Peter Watkins / b. 1935, UK / lives and works in France

 

The 5th Ural Biennial Main Project features the work:
«The War Game» (Film, 1965)
Courtesy of the artist and BBCStudioLearning

Peter Watkins is a film and television director. A pioneer of docudrama, Watkins’s films use a combination of dramatic and documentary elements to dissect historical occurrences or possible near future events.

The War Game (1965), uses the style of a mock BBC news program to report (in documentary style) on the devastating occurrence and consequences of a nuclear attack in Kent, England. The extraordinarily violent and horrifying shots of smashed buildings, flying debris, bleeding children, and burned flesh make visible a false history in the place of the atomic bombings of Hiroshima and Nagasaki, real events of which no film was recorded at the time. (There is indeed abundant historical footage of the mushroom cloud, the aftermath of the bombing, and the architectural ruins.

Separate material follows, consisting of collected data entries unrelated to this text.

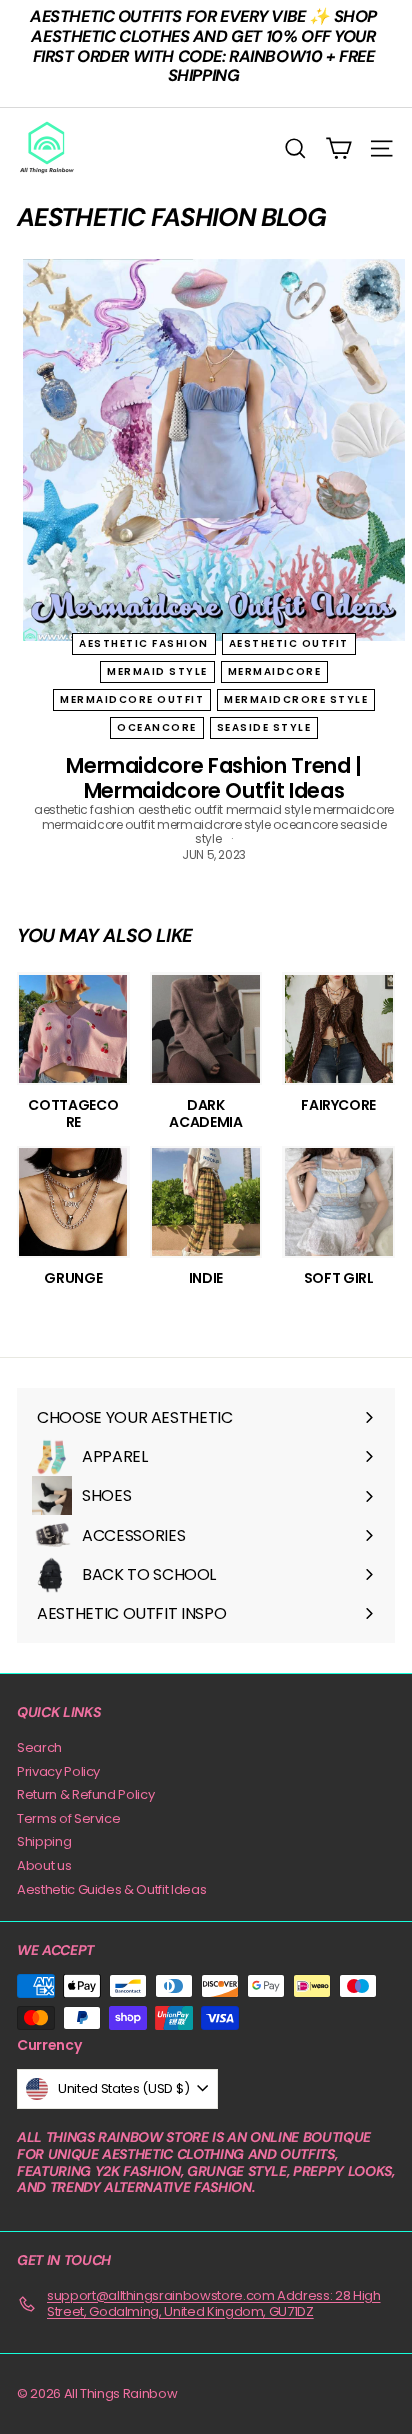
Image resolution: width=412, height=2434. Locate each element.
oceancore (157, 727)
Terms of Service (68, 1818)
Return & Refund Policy (85, 1794)
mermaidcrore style (296, 699)
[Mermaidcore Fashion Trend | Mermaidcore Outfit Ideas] (214, 450)
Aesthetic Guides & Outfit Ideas (111, 1889)
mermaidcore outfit (132, 699)
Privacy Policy (58, 1771)
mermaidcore (275, 671)
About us (44, 1865)
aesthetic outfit (289, 643)
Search (39, 1747)
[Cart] (338, 148)
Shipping (44, 1841)
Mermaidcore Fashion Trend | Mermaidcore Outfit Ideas (214, 778)
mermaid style (157, 671)
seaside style (264, 727)
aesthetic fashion (144, 643)
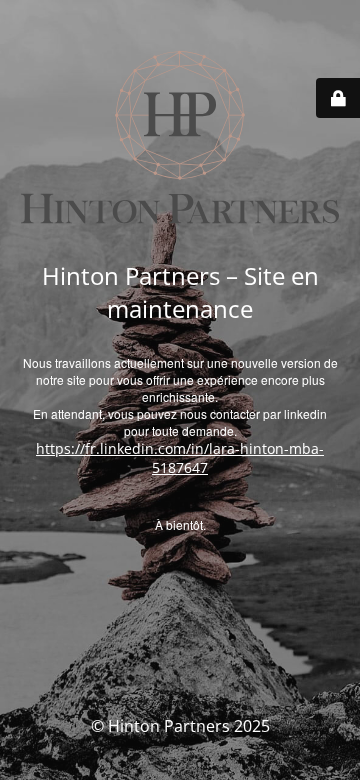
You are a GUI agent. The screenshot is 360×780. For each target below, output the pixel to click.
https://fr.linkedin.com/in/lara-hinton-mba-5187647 (180, 458)
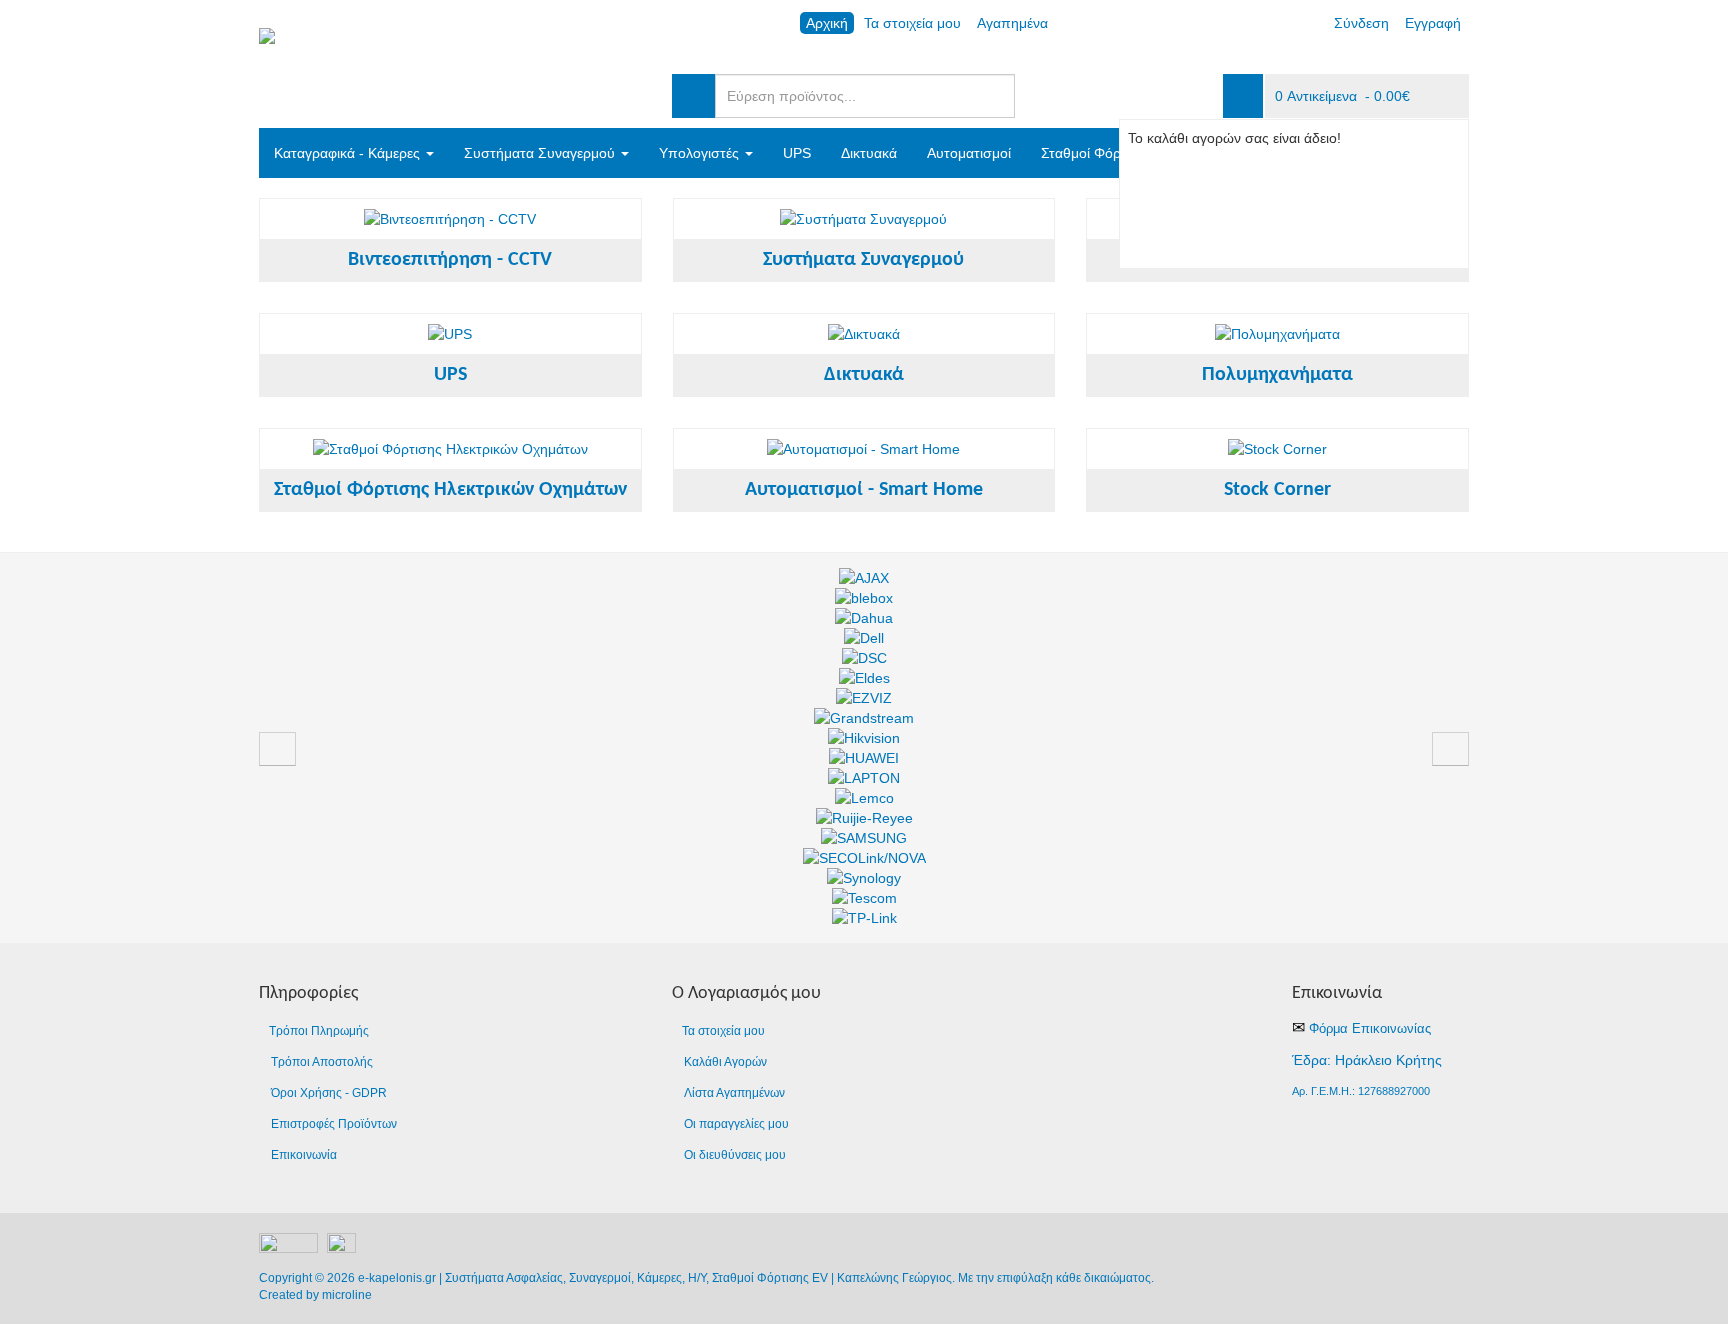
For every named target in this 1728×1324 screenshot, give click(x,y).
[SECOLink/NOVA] (864, 858)
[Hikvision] (864, 738)
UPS (797, 153)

However there are no recordings of the atomic event as it is brutally rendered in Watkins’s film.) The fabricated images thus play an alarming role: by creating tragic images, they appeal for preventative action. More importantly, by appropriating the fiction of technological progress, the film reveals the great scheme of modernity’s universal claim by means of fabrication, falsification, and decontextualization to fill the void of history. The War Game won the Academy Award for Best Documentary Feature in 1966, even though the BBC decided not to show it at the time, as “the effect of the film has been judged by the BBC to be too horrifying for the medium of broadcasting.” The film was finally televised on July 31, 1985.